Он хочет всего: меня, мою заботу, мой уютный дом с запахом яблочного пирога, который я пеку каждую субботу… и ее. Ту, другую. Ту, что моложе на двадцать лет, с длинными ногами и смехом, похожим на звон бокалов. Я знаю о ней уже год. И он знает, что я знаю. Но мы оба молчим, будто это какая-то игра, где проигравший – тот, кто первый заговорит.
Я отхожу от окна, сажусь на диван. Пальцы теребят край старого пледа – шерстяного, с выцветшими ромбами, того самого, что мама подарила нам на свадьбу двадцать лет назад.
Тогда Андрей был другим. Или мне так казалось? Высокий, с копной русых волос и глазами, в которых я тонула, как в озере после дождя. Он приезжал ко мне на стареньком «Москвиче», привозил полевые цветы, завернутые в газету, и клялся, что я – его единственная. А я верила. Господи, как же я верила!
– Лен, ты чего опять хмуришься? – спрашивал он тогда, проводя ладонью по моей щеке. – Улыбнись, ну! У тебя же ямочки такие красивые.

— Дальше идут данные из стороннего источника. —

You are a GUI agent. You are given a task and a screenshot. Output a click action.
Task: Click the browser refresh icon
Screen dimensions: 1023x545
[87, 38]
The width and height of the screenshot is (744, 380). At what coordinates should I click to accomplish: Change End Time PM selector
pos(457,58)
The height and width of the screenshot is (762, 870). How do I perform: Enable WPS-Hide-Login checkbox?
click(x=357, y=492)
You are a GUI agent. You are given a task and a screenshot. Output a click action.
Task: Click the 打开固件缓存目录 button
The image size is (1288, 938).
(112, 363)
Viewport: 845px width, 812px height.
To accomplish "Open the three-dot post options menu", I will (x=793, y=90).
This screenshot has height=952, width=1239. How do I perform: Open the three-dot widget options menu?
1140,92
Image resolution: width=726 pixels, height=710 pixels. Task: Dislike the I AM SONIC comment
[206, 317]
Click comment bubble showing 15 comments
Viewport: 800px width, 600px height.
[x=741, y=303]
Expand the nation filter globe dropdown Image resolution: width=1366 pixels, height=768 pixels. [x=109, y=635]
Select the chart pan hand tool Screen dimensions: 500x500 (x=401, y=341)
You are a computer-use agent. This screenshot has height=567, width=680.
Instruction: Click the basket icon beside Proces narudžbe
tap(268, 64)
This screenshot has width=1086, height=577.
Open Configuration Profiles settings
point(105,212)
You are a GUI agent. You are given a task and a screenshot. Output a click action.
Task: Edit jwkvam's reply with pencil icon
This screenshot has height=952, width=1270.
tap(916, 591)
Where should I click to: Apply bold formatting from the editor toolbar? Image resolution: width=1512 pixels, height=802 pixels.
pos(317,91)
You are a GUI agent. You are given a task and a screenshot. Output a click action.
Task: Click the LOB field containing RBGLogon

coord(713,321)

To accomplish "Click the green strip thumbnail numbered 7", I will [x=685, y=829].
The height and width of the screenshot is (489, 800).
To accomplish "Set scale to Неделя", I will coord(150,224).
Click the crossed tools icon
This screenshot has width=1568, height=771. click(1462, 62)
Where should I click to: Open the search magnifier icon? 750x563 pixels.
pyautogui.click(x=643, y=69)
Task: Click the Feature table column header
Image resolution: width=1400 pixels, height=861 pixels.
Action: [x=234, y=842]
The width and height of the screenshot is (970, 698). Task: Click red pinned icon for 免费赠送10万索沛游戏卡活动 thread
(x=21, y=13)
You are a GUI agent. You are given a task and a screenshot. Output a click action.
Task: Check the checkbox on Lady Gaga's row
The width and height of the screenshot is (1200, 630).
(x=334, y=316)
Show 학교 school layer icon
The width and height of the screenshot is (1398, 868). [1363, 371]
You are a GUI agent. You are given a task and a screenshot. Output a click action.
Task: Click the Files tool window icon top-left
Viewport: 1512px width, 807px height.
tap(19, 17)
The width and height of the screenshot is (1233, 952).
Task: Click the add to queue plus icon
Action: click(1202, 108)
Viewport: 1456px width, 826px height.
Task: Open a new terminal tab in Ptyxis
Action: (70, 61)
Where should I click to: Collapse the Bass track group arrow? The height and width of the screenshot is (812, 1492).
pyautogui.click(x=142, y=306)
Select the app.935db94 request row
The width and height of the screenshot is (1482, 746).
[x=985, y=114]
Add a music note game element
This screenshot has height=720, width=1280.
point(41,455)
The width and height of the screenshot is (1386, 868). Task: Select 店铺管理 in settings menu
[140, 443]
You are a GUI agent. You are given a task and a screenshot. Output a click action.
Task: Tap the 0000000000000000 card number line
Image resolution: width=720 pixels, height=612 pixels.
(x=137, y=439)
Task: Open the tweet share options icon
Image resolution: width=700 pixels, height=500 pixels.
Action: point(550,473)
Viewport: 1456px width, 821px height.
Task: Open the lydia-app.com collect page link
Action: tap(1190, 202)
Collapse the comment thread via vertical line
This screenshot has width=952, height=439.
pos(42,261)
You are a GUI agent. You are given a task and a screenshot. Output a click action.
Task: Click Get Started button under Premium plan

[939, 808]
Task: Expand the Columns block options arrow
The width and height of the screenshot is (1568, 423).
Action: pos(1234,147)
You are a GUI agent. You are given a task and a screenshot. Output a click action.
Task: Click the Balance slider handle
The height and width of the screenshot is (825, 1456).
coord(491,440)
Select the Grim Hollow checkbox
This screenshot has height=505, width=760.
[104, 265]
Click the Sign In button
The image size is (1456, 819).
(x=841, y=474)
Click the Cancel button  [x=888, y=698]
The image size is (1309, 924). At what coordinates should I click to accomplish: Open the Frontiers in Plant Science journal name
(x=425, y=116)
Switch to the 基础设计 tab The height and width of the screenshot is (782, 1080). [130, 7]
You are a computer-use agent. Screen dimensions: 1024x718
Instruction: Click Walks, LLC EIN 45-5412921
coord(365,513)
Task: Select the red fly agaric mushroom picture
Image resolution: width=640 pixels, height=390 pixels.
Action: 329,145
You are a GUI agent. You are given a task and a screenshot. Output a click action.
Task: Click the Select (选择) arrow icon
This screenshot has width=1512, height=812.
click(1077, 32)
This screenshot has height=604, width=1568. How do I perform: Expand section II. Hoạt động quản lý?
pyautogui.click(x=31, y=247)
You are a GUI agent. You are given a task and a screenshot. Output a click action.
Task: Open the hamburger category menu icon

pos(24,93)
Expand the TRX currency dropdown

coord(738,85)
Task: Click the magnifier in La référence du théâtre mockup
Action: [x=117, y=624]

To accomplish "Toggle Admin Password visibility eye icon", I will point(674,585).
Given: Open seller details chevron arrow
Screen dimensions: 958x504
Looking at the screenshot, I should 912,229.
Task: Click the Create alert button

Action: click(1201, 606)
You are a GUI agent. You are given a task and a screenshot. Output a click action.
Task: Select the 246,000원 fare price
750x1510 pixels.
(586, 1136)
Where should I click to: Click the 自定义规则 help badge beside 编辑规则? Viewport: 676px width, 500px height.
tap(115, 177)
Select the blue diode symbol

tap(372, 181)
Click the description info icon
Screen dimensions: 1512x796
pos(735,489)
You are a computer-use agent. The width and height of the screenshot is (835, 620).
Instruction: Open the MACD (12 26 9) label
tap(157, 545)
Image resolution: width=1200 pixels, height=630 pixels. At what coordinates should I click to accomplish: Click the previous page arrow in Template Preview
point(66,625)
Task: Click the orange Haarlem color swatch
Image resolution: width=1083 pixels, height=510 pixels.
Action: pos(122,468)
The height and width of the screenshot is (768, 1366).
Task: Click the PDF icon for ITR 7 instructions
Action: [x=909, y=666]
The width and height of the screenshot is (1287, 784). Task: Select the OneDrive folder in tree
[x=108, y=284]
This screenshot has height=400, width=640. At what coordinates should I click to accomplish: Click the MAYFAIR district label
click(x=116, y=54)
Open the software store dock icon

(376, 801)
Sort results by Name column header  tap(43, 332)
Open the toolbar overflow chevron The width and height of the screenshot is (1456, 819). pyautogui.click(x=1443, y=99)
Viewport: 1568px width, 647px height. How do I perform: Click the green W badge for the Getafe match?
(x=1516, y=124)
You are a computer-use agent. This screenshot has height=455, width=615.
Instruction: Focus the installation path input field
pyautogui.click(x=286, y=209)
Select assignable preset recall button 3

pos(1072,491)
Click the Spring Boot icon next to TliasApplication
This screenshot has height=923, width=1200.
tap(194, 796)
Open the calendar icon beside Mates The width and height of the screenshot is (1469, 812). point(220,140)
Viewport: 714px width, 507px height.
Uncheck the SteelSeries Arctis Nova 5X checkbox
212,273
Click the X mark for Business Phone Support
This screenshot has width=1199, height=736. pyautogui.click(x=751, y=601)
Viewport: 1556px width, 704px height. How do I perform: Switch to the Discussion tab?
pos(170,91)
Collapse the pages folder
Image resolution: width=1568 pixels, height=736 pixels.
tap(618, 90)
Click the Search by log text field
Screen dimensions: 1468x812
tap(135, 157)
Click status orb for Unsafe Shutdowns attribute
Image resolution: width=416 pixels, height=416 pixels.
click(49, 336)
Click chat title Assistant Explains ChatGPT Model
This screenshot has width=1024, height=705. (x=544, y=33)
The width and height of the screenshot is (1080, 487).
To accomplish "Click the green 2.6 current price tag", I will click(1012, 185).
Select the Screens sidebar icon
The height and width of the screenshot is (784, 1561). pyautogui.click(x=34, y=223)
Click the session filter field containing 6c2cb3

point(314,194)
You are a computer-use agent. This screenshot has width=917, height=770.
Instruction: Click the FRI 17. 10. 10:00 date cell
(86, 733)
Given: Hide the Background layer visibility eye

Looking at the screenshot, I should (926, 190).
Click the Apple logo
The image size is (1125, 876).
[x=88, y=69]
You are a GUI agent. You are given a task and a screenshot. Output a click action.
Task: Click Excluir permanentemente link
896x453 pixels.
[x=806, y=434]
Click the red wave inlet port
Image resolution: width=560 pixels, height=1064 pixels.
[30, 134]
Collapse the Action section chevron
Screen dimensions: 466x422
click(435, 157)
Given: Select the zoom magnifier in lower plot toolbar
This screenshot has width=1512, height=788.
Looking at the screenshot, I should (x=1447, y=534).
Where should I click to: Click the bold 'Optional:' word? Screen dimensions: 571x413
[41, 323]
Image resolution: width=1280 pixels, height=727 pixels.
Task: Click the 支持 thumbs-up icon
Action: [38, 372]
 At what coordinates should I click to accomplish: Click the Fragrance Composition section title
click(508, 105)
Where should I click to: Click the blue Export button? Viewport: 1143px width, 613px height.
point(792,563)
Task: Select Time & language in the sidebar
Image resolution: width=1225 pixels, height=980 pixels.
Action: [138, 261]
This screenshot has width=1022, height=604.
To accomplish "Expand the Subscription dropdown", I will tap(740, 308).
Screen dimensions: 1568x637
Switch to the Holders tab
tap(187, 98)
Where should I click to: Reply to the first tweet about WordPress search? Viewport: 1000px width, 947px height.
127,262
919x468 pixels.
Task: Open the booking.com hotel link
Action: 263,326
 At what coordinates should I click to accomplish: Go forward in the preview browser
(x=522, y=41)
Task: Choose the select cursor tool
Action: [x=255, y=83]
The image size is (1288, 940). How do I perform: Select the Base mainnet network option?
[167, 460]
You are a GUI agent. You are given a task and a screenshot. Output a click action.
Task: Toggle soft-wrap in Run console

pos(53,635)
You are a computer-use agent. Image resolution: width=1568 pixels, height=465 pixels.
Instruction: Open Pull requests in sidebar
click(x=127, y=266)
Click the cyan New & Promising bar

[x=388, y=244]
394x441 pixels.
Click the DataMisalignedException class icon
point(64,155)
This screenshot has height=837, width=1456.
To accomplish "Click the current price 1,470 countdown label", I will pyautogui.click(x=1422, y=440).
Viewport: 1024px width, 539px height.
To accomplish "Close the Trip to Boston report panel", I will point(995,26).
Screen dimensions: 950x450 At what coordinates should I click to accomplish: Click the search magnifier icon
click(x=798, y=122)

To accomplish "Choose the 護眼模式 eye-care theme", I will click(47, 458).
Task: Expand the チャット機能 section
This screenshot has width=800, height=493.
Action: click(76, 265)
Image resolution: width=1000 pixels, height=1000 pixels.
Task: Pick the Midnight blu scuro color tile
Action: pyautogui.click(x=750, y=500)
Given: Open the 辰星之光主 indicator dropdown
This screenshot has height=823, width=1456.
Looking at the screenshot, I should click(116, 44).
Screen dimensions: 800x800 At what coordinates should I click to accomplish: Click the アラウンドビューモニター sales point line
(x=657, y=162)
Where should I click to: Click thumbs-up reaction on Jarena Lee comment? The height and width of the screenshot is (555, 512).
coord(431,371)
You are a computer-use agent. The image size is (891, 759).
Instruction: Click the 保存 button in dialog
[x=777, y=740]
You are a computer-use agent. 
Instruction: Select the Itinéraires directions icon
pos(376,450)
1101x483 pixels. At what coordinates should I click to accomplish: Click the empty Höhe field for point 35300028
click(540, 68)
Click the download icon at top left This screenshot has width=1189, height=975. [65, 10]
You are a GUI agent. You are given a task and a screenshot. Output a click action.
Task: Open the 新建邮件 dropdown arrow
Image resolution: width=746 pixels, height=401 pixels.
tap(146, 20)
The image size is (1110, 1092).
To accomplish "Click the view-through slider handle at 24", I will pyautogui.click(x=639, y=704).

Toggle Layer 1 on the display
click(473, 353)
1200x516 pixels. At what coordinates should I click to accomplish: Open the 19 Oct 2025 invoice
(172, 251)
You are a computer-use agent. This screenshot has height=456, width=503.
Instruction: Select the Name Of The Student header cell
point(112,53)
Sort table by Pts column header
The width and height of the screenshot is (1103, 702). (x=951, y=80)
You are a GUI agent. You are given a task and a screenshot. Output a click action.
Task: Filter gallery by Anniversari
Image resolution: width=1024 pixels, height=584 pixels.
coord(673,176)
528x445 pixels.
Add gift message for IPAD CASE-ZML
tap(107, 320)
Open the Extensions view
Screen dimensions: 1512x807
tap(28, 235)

Я улыбалась. И пекла ему пироги, и стирала его рубашки, и ждала, пока он вернется из очередной «командировки». А потом родилась Катя, наша дочка, и я думала: вот оно, счастье. Семья. Но Андрей… он всегда хотел больше. Больше денег, больше власти, больше женщин. Жадность росла в нем, как сорняк, незаметно пробиваясь сквозь трещины в наших буднях.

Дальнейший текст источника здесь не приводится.